┌─ Texte présenté

Jack Harris, chef du Nouveau parti démocratique de Terre-Neuve et du Labrador, a prévenu que les lourdes dettes d'études font fuir les jeune hors de la province.
" La province qui peut le moins se permettre de perdre des citoyens instruits les voit partir vers les provinces plus prospères ", a déclaré M. Harris. " Ils sont tellement endettés qu'ils ne peuvent rester ici parce qu'ils doivent aller là où ils peuvent gagner beaucoup d'argent. "
Elaine Price, présidente de la Newfoundland and Labrador Federation of Labour, a laissé entendre qu'en ouvrant davantage l'accès à l'enseignement postsecondaire, on aiderait la province à relever certains des défis auxquels elle fait face.

└─

*Exercice proposé A*
Répondez à ces questions sur le texte consacré aux dettes d'études :
(i) Quel parti Jack Harris dirige-t-il ?
(ii) Selon M. Harris, vers quelles provinces partent les citoyens instruits ?
(iii) Quelle organisation Elaine Price préside-t-elle ?
*Exercice proposé B*
Condensez en une seule phrase le paragraphe du texte sur les dettes d'études qui commence par « La province qui peut le moins ».
Les entrées ne sont pas nécessaires pour ces exercices.

┌─ Données

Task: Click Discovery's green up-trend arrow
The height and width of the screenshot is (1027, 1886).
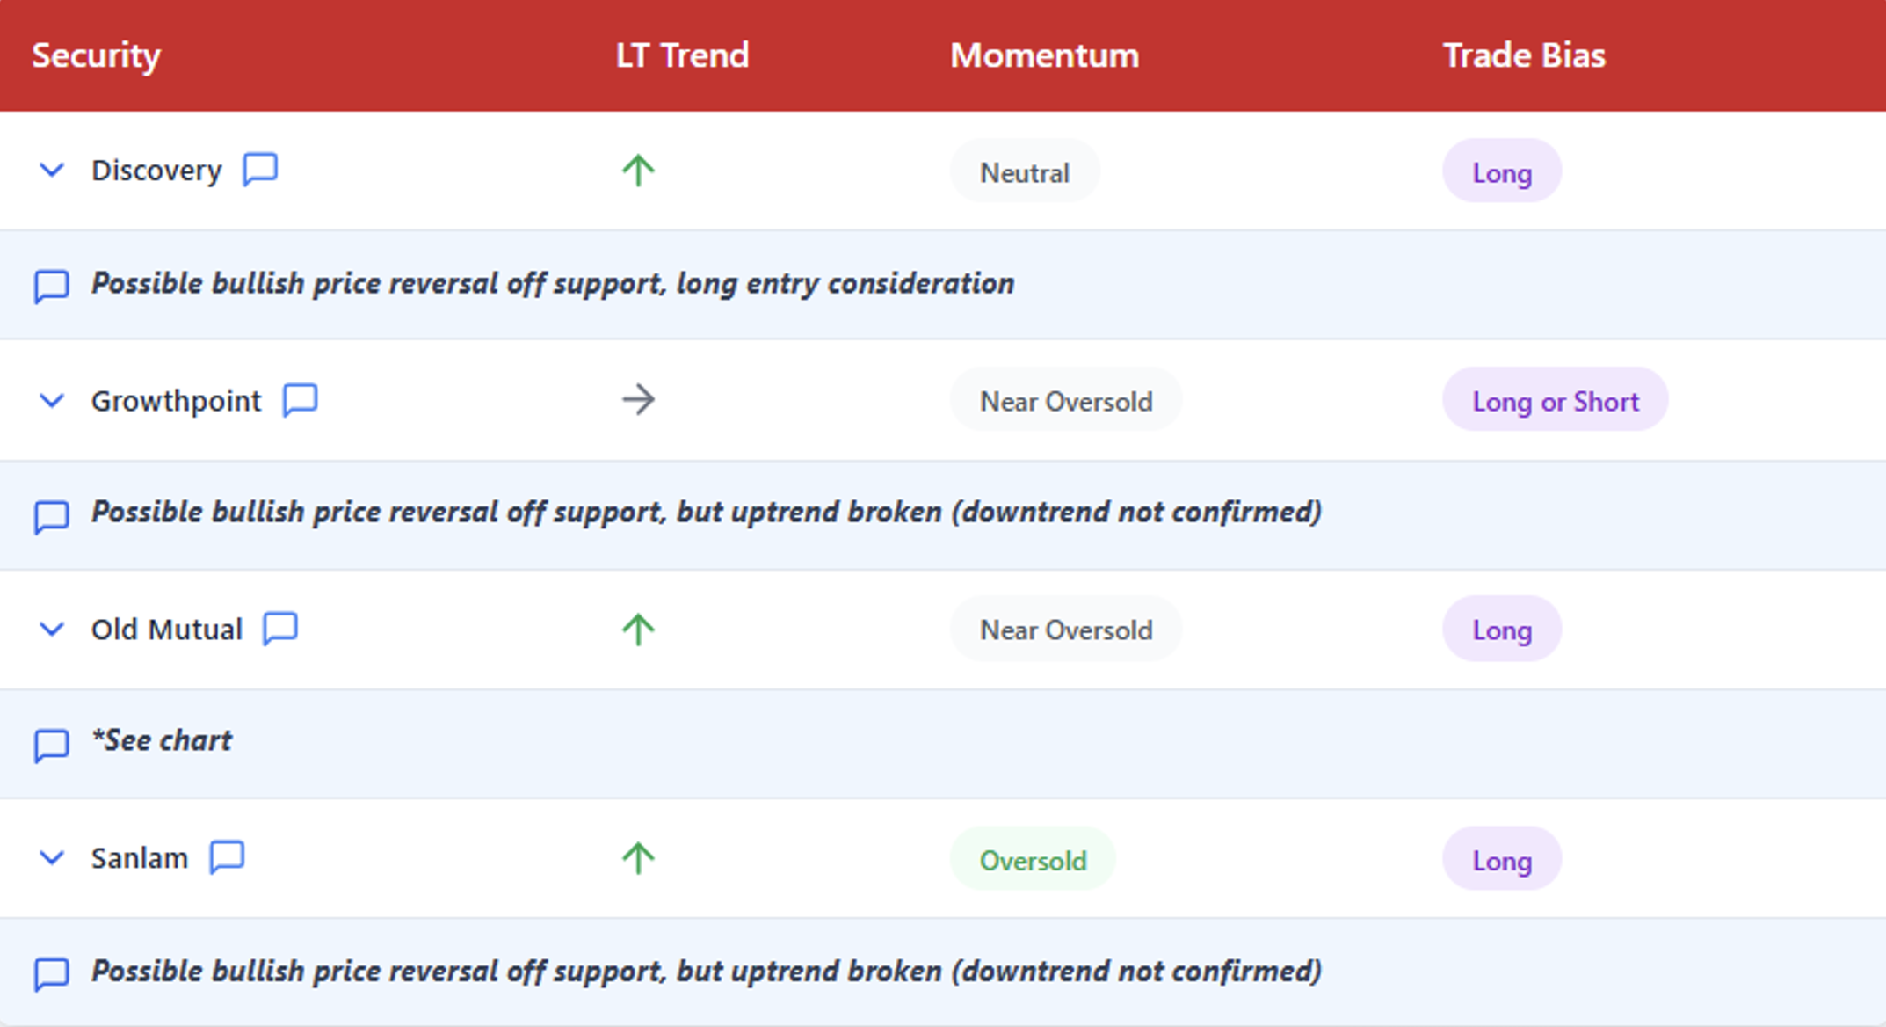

└─
┌─ Données

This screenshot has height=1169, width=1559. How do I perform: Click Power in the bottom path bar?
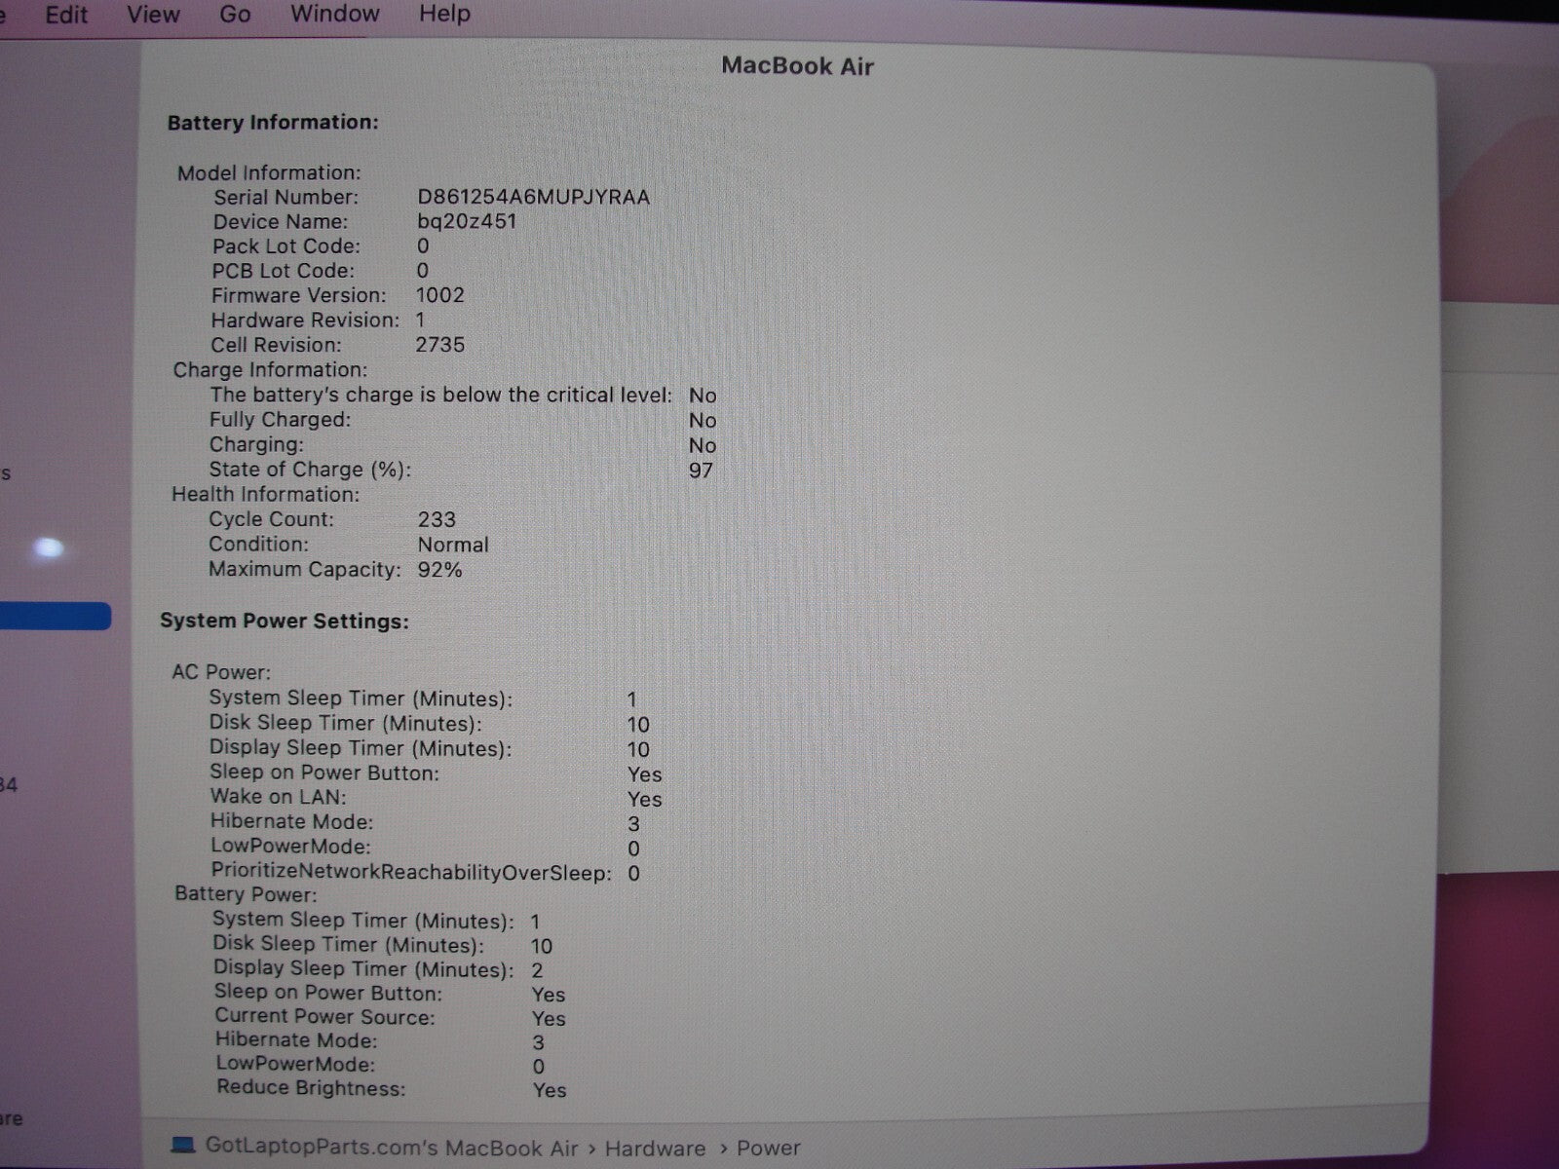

└─

*Réponse attendue A*
(i) Le Nouveau parti démocratique de Terre-Neuve et du Labrador.
(ii) Vers les provinces plus prospères.
(iii) La Newfoundland and Labrador Federation of Labour.

*Réponse attendue B*
Selon M. Harris, la province, qui peut le moins se permettre de perdre des citoyens instruits, les voit partir vers des provinces plus prospères, car leurs lourdes dettes les obligent à aller là où ils peuvent gagner beaucoup d'argent.